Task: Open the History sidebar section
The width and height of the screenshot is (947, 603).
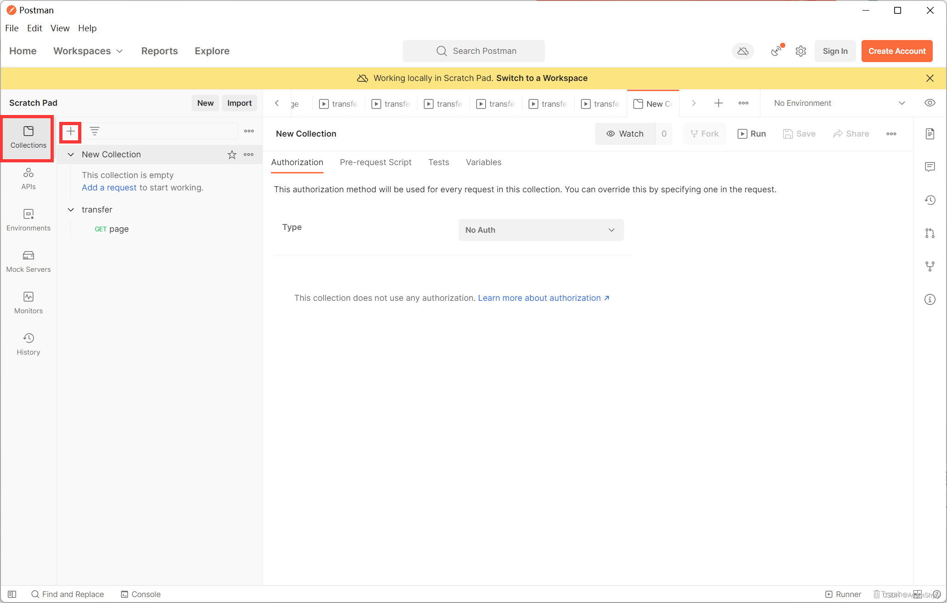Action: click(x=28, y=344)
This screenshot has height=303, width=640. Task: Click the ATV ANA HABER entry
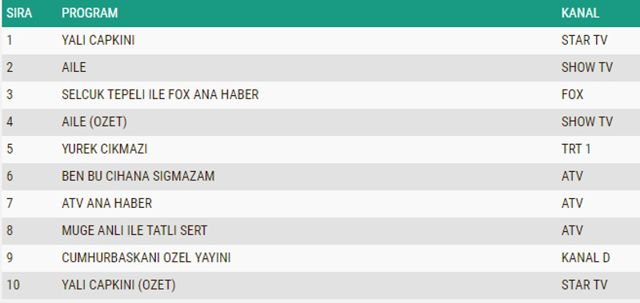[106, 204]
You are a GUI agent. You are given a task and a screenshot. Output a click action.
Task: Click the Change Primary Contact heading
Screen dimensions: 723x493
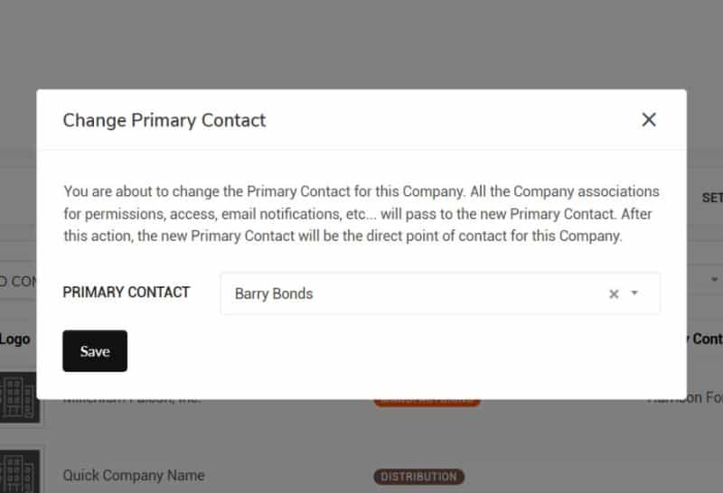164,120
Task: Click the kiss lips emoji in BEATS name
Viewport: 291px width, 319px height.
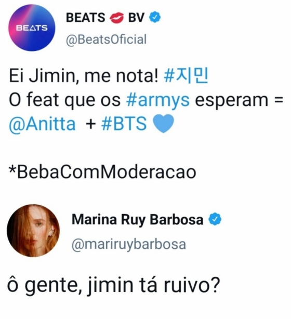Action: point(116,18)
☆ ☆ ☆ ☆ ☆ ☆ ☆
_Work to complete_:
Convert the records above into a two-column CSV with the header columns "instruction" and "target" and one row per record. Put each record's text, with the pictures omitted, in the first column and its answer in the second, quoting every field and replacing line breaks with spaces.

_Complete output_:
instruction,target
"Task: Open the History sidebar section The width and height of the screenshot is (947, 603).","Action: click(x=28, y=344)"
"This screenshot has height=303, width=640. Task: Click the ATV ANA HABER entry","[106, 204]"
"You are a GUI agent. You are given a task and a screenshot. Output a click action. Task: Click the Change Primary Contact heading Screen dimensions: 723x493","164,120"
"Task: Click the kiss lips emoji in BEATS name Viewport: 291px width, 319px height.","Action: point(116,18)"